To answer these questions, a team of IMF economists employed a more structured version of the AIS data, containing “port-calls data.” Port-calls data combine ship positions and port boundaries to track the arrival and departure of ships in a port. The economists used Malta-an island state in the European Union, with a population of about half a million people-as a case study. Malta is very
open to international trade, relying heavily on imports of industrial and consumer goods, most of which arrive by sea. The sample data for Malta for the purposes of this research came from MarineTraffic, one of the largest providers of AIS data in the world.
The IMF study proposes a two-tiered approach to a new trade index:
Determining Port Visits:
First, only port calls of ships involved in international trade are identified. The number of filtered ships tracks the movement in the official figures for port visits in Malta’s maritime statistics relatively well (Figure 1) but is, interestingly, consistently higher than port statistics. On the one hand, the higher level of AIS data may indicate that these data record multiple visits of the same ship or ships that may only be passing through the port. On the other hand, it is also a sign of exhaustive coverage of maritime traffic recorded in official statistics.
Malta: Port Visits
Citation: IMF Research Bulletin 2019, 003; 10.5089/9781513523972.026.A005
Sources: Eurostat: MarineTraffics; and authors’ calculations.Note: AIS = automatic identification system.From Ship Loads to Trade Volumes:
Next, the study proposes a methodology to estimate the volume of goods exchanged in the port, based on AIS information on the maximum carrying capacity of the vessel (its “deadweight tonnage”) and changes in its cargo load (proxied by its “draught”) before and after its port visit. The strong correlation with official trade data is striking (Figure 2).
Malta: Trade Volumes
Citation: IMF Research Bulletin 2019, 003; 10.5089/9781513523972.026.A005
Sources: Eurostat; MarineTraffic; and authors’ calculations.Note: AIS = automatic identification system.These results suggest that it may be possible to track international trade in real time using AIS data on vessel traffic. This new trade index would not supplant but supplement traditional statistics on trade by providing fast readings and greater detail on international trade movements.

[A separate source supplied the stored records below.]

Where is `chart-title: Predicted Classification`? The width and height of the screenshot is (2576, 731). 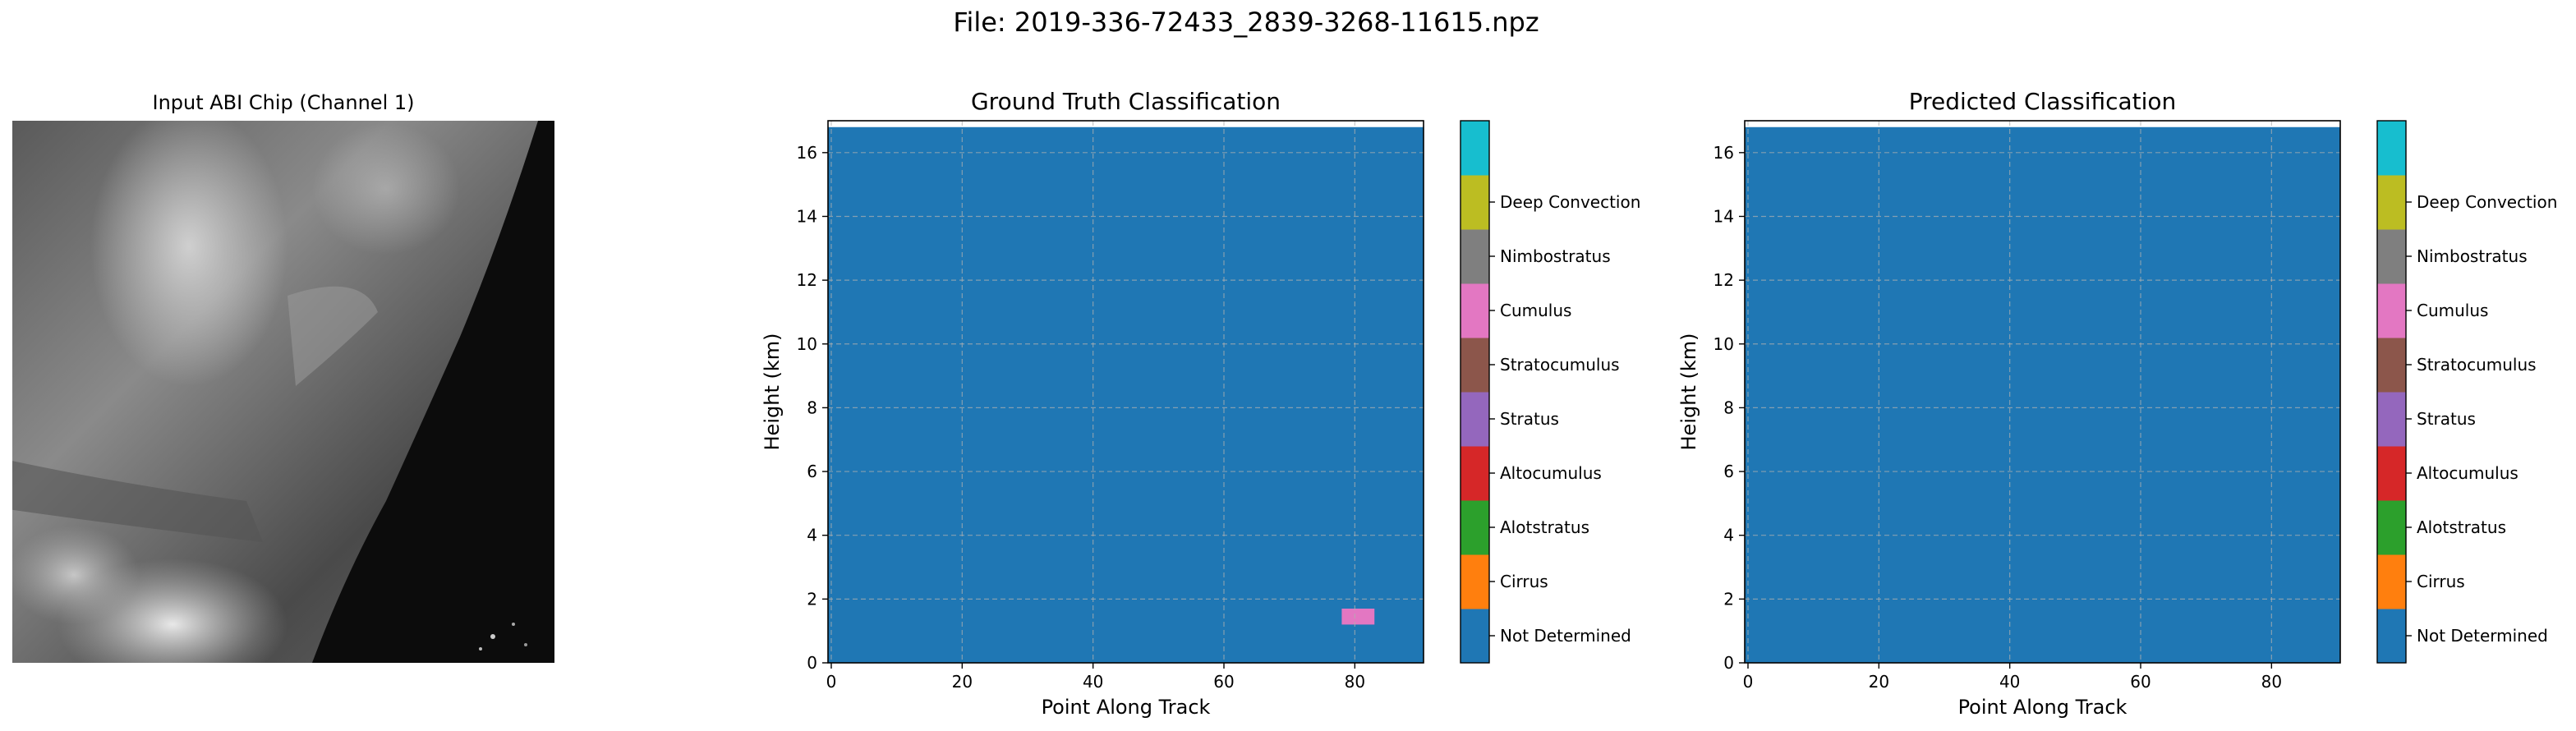 chart-title: Predicted Classification is located at coordinates (2043, 102).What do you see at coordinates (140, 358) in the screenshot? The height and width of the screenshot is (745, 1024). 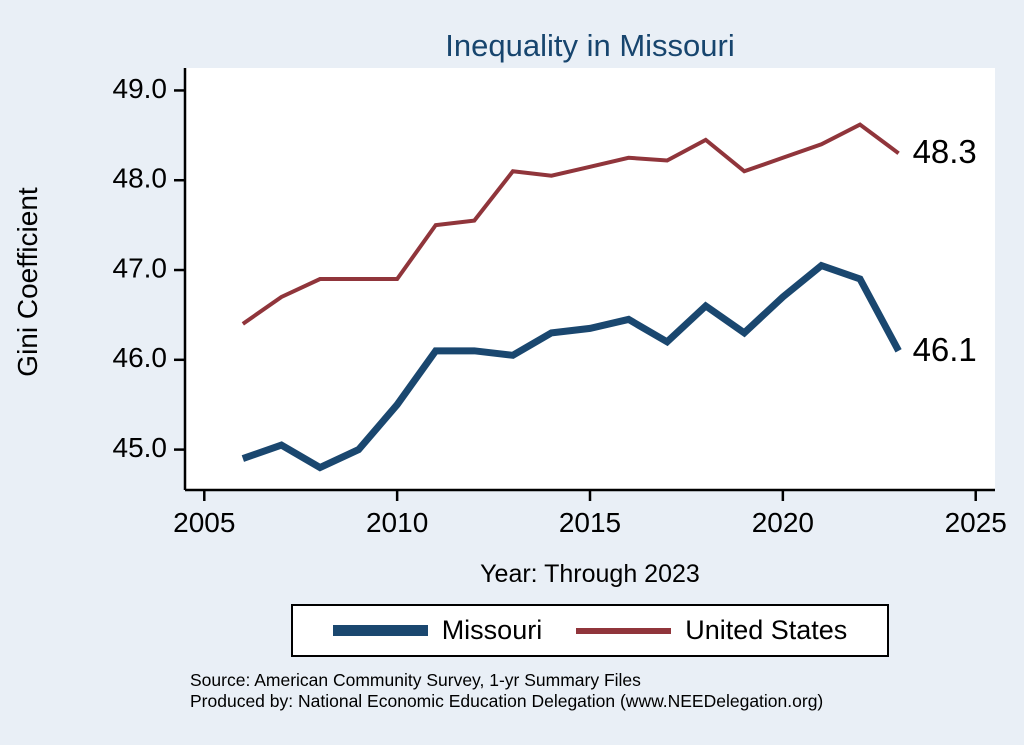 I see `svg-text: 46.0` at bounding box center [140, 358].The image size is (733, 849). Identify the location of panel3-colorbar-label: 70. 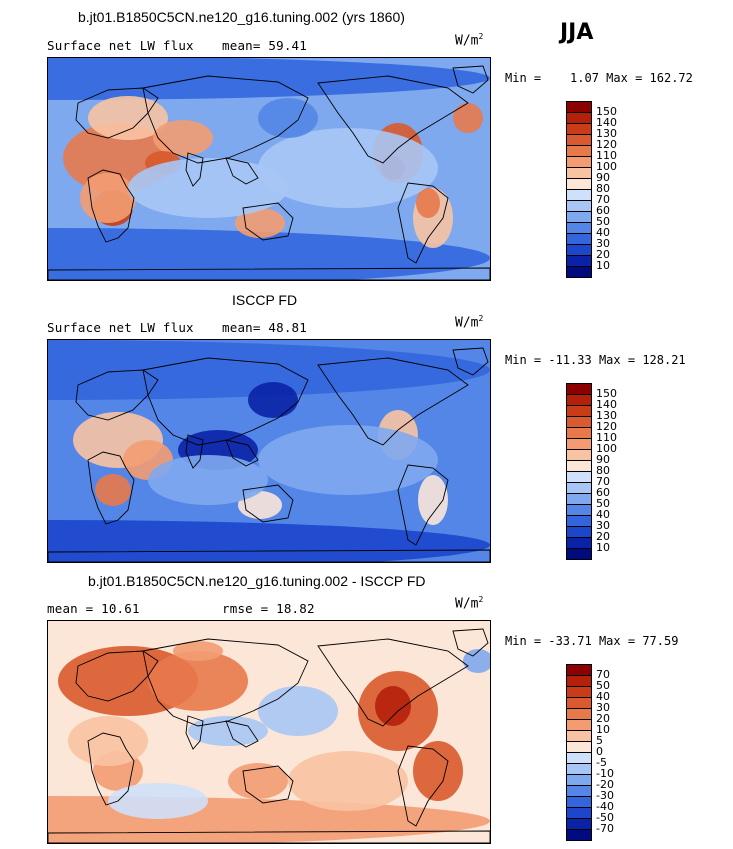
(603, 674).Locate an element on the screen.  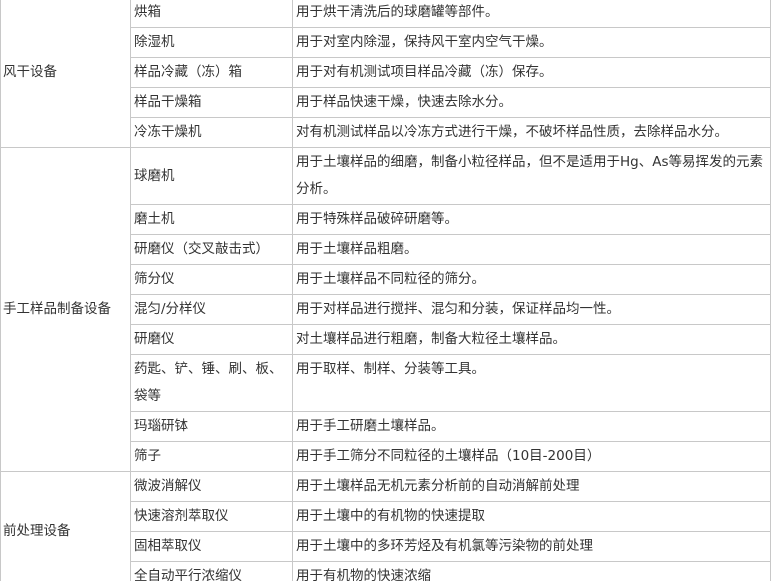
table-row: 冷冻干燥机 对有机测试样品以冷冻方式进行干燥，不破坏样品性质，去除样品水分。 is located at coordinates (386, 132).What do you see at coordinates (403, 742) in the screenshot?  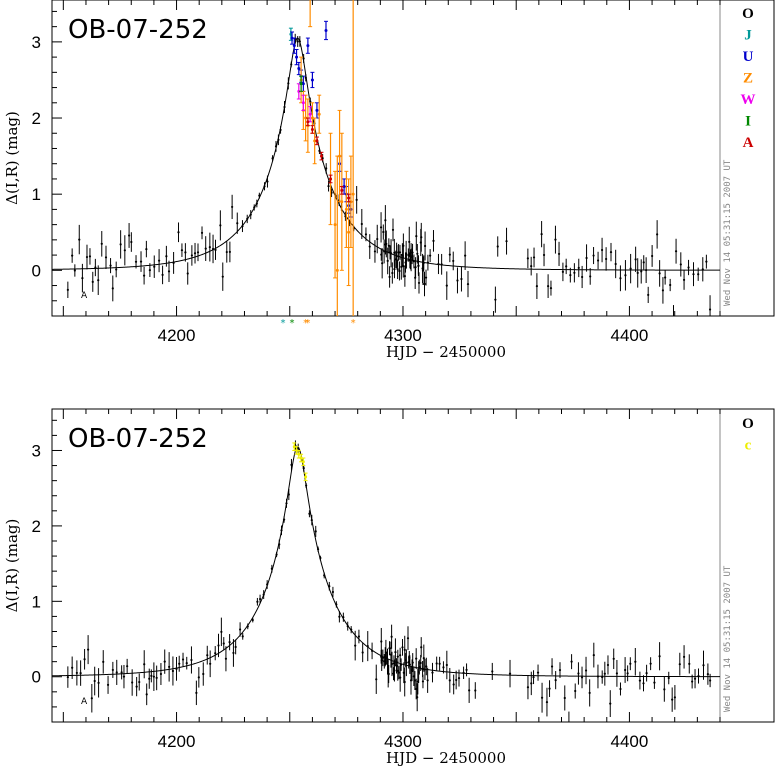 I see `x-tick-label: 4300` at bounding box center [403, 742].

It may be of particular value for countries with relatively weak statistical capacity to capture trade flows in a timely way. The index would therefore help identify the turning points of the economy much faster and generate early warning signals of a trade slowdown.
These findings have important implications for policymaking. International trade represents a significant share of GDP in many countries, particularly in small states with open economies. Tracking a country’s trade in real time may offer quick and valuable insight into the health of an economy. The methodology applied for Malta can easily be extended to other countries, particularly those with a sizable share of trade carried by ships. Going in this direction, the IMF team covering Kiribati-a small and fragile state with one of the largest ocean territories in the world-plans to use the methodology in the forthcoming checkup of the country’s economy. At the global level, AIS data offer great potential for observing world trade flows on a real-time basis, thereby greatly improving the monitoring of global trade patterns.
Technology is offering several new big data sources, such as high-frequency vessel traffic data. We live in an era of a continuously evolving and expanding ecosystem of data and statistics. And data are much more accessible than in the past. The challenge is for policymakers and private entities to learn how to transform big data into high-quality statistics and use them to make better decisions.